Кроме того, термин ultio особенно насыщен в раннем принципате. При Августе новый император должен был действовать как Ультор, мститель, после смерти своего приемного отца Юлия Цезаря. [59] Сменив Августа, Тиберий тоже продвигал ultio подобным образом. Во время своего правления Тиберий должен был занять место Ультора в двух случаях. Первой внутренней угрозой был Гней Кальпурний Пизон, который был отдан под суд за отравление наследника Августа, Германика. [60] Более того, в 31 году до н. э. Сеян, честолюбивый воин и правая рука императора, был приговорен к смерти после того, как преступил свои границы и угрожал принципату. Были приняты строгие меры, чтобы усмирить любого, кто принимал участие в этом деле. Кассий Дион использует термин τιμωρίας (возмездие или месть) для описания мстительных действий, предпринятых Тиберием. [61] Это означало, что сенат приговорил Сеяна к смерти посредством удушения, а его тело бесцеремонно сбросили на Гемонийскую лестницу, где «чернь [как говорят] издевалась над ним в течение целых трех дней, а затем бросила в реку». [62] После этого начались беспорядки, в ходе которых толпа преследовала и убивали всех, кого можно было связать с Сеяном.
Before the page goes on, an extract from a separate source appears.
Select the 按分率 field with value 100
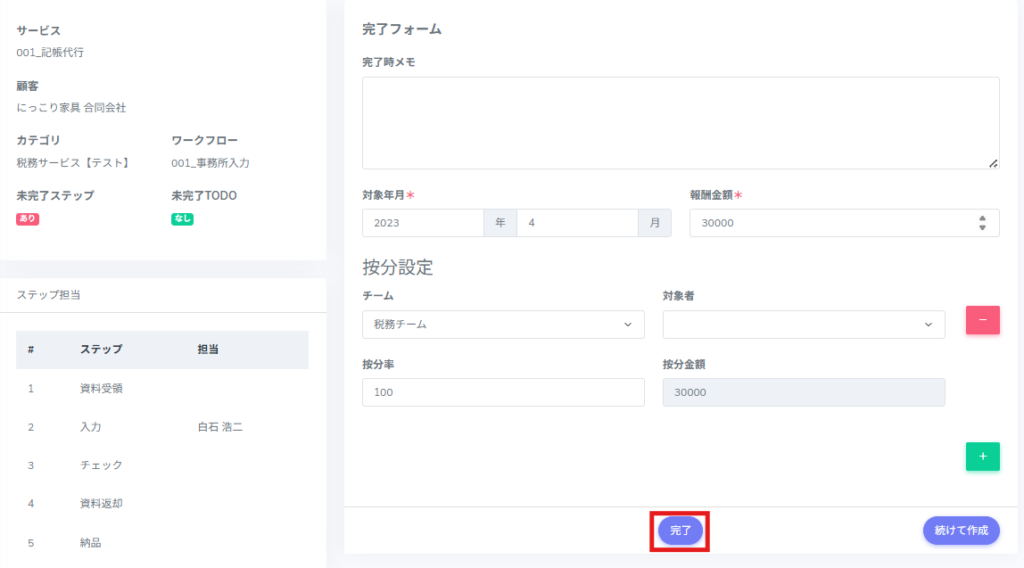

Сенат также издал указ о казни детей Сеяна и Ливиллы, а также объявил damnatio memoriae против его имени. [63] Эта крайняя мера была необходима для того, чтобы восстановить спокойствие и власть в империи и должна была послужить предостережением для любых других будущих узурпаторов. Поэтому, используя ultio, Тиберий устранил потенциальные угрозы своему положению в двух отдельных случаях. Это то же самое сообщение, которое продвигал Валерий Максим. Пример Семирамиды, ассирийской царицы, также восстановил спокойствие в обществе посредством акта мести. Следовательно, у Валерия Максима пол Семирамиды не особенно важен для истории. Вместо этого Семирамида изображается как авторитетная фигура, которая восстанавливает порядок в обществе.
В отличие от этого, другие источники используют рассказ, чтобы отразить восточную женственность, связанную с волосами и убранством. Об этом свидетельствует использование образа Родогуны Дионом Хрисостомом, греческим оратором I века, в его эссе о красоте.
Дион утверждает, что персы были настолько экстремальны, что кастрировали мужчин, чтобы они достигали женской привлекательности. Дискуссия о персах и их практике кастрации приводит затем Диона к разговору о Нероне и его сексуальном отклонении, особенно о кастрации им маленького мальчика и присвоении ему женского одеяния и женского имени. Собеседник, с которым он ведет беседу, спрашивает имя евнуха Нерона, на что Дион отвечает:
«Какое тебе до этого дело? Во всяком случае, не Родогуна. Но тот юноша Нерона действительно носил волосы на пробор, молодые женщины сопровождали его всякий раз, когда он отправлялся на прогулку, он носил женскую одежду и был вынужден делать все остальное, что делает женщина тем же образом».[64]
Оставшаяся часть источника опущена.